One of my favorite parts about developing vegan recipes is putting together something that non-vegans will enjoy. It’s not always about finding something that fills the meat or dairy void. I’m more focused on finding something that has a lot of varying flavors and textures so that every bite is exciting. These herbed seitan gyros with vegan tzatziki are certainly that. Crispy herbed seitan topped with a cool and tangy tzatziki and juicy tomatoes. They may not be traditional in any way, but I like to imagine this is what all street food in Greece is like.
For these gyros, I make a homemade, chicken-style seitan. Store-bought seitan is okay in a pinch, but homemade seitan is absolutely amazing. There’s no after after-taste, and it is super easy to make (you can make it a few days in advance to cut down on cooking time for these gyros). I use Isa’s recipe from the Post Punk Kitchen found here. To make it “chicken-style”, add 1/2 tbs of poultry seasoning to the gluten and nutritional yeast.

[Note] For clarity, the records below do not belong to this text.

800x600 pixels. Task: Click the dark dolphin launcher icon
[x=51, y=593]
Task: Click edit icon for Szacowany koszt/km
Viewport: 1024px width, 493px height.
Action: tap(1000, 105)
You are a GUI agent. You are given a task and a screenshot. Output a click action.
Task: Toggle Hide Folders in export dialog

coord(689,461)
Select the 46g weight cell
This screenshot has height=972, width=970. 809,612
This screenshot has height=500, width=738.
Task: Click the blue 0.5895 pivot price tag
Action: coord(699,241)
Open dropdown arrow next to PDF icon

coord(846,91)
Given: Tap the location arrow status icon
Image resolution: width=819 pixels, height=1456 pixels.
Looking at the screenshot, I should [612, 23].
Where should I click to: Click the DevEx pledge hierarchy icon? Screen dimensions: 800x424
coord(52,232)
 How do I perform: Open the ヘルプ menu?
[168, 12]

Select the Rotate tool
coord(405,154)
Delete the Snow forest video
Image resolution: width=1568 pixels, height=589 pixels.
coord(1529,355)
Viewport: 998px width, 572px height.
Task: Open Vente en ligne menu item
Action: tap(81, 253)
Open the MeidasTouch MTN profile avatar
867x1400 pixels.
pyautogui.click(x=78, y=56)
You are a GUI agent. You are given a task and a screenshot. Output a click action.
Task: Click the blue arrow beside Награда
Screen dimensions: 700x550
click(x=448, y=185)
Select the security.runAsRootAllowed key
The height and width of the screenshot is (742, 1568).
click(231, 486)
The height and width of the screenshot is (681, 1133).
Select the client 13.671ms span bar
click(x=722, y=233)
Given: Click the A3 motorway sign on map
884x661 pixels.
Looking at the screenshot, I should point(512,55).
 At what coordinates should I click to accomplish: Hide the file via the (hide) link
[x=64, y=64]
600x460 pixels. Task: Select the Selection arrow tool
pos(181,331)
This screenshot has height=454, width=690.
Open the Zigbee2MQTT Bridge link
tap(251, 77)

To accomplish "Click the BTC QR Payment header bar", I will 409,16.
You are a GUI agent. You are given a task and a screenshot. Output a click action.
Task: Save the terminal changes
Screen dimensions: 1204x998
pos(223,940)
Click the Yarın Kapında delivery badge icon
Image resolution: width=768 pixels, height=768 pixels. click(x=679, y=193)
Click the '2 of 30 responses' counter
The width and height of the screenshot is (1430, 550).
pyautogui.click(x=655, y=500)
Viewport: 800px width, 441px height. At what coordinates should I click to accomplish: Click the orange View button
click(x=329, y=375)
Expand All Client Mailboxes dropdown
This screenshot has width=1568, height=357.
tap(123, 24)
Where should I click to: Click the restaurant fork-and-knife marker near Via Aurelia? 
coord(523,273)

I’m mostly excited to share this tzaziki recipe with you! It’s simple to throw together, gets better as it sits for a day or two in the fridge, and is absolutely addicting. You will be raiding the depths of your fridge in search of something to dip into it – baby carrots, broccoli, popcorn, ANYTHING! My sister told me she loved this tzatziki so much that she could eat it with a spoon. I know you’re going to love it.
Herbed Seitan Gyros with Vegan Tzatziki
makes 3 gyros
1/2 lb of homemade, chicken-style seitan
1 tsp vegetable oil
pinch of dried herbs of your choice (try oregano, dill, garlic, and basil)
1 medium tomato, chopped
1/8 of a small red onion, sliced
2-3 tbs of vegan tzatziki (recipe to follow)
3 fresh pitas
Heat vegetable over medium heat in a large frying pan. Add seitan, sprinkle dried herbs on top of seitan, and sautee for a few minutes on each side, until seitan is browned and crispy.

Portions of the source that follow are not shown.